バイバイと大きく手を振ってくる彼女に小さく手を振り、ドアを閉める。リビングに行って、鞄をソファに投げ捨てて、その隣に埋まる。
「んあぁ。」
久しぶりに疲れた声を出した。ああ今夜はよく眠れそうと天を仰ぎ、手で目を覆う。一息ついたところに杏がやってきた。
「あぁ、バカ兄。ようやく入ってきたんだ。」
杏はバスタオルで髪をくしゃくしゃしている。シャワーを浴びたところだろう。下着のまま出てきたが、一切興奮しない。なんせ妹なんだから。これが有田さんなら…って俺は何てことを考えているんだ!

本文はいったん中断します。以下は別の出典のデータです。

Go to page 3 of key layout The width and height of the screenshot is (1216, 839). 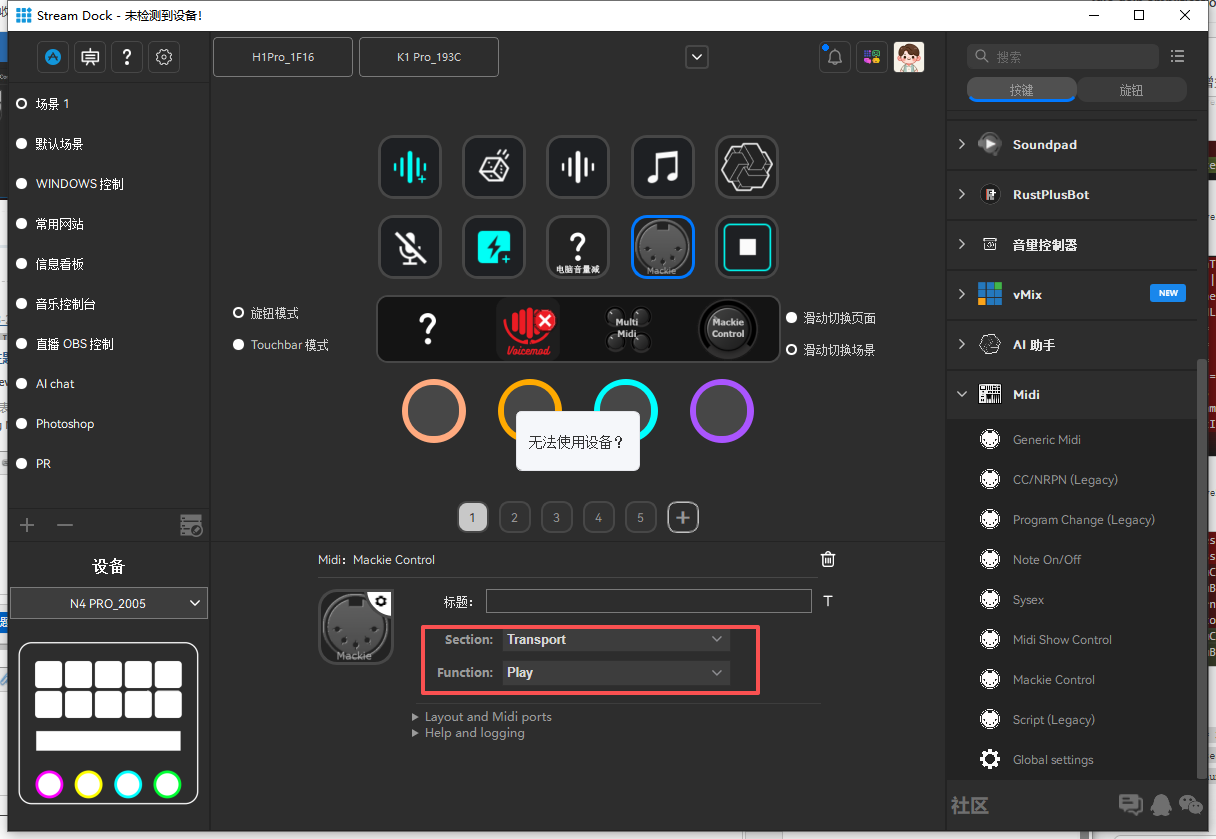(556, 517)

「いつまで惚気ているんだか。はぁ、これだからバカ兄は。」
杏は呆れた顔で言う。確かに話しかけてもらって嬉しかったが、そんなスウィートな空気は出してないぞ。俺の無言の訴えも杏には届かず、髪を乾かしに風呂場に消えていった。
「俺も入るから、できるだけ早くしてくれ。」
その声は杏に響いたのか、俺は知らない。
結局、杏は髪を乾かすのに5分ほどかかった。なんせ長いもんね。そのあとお気に入りの服に着替えていた。シャワーを浴びて髪を乾かす俺に、どいてと言わんばかりの目で睨んでくる。ため息を1つついて、場所を譲ると、嬉しそうな顔をして、髪を結い始めた。えっ?誰かとデート行くの?お兄ちゃん泣いちゃうよ。そんな目をしたが、杏は振り向きもしなかった。もう1度ため息をつき、リビングのソファに座る。テレビをつけると、某有名サスペンスをやっていた。途中からだから、全く面白くない。スナック菓子をポリポリと食べる。刑事が『僕としたことが』と有名なセリフを言ったところで、杏がリビングに来た。無言でこっちを見つめてくる。
「あぁ、似合ってるよ。うちの妹は世界一可愛い。」
「エヘヘ。ありがとう。でも、世界一はキモいからやめて。」
笑顔で言われる。その無邪気な笑顔が世の中の男をダメにするんですよ、杏さん。
そのとき、インターホンが鳴った。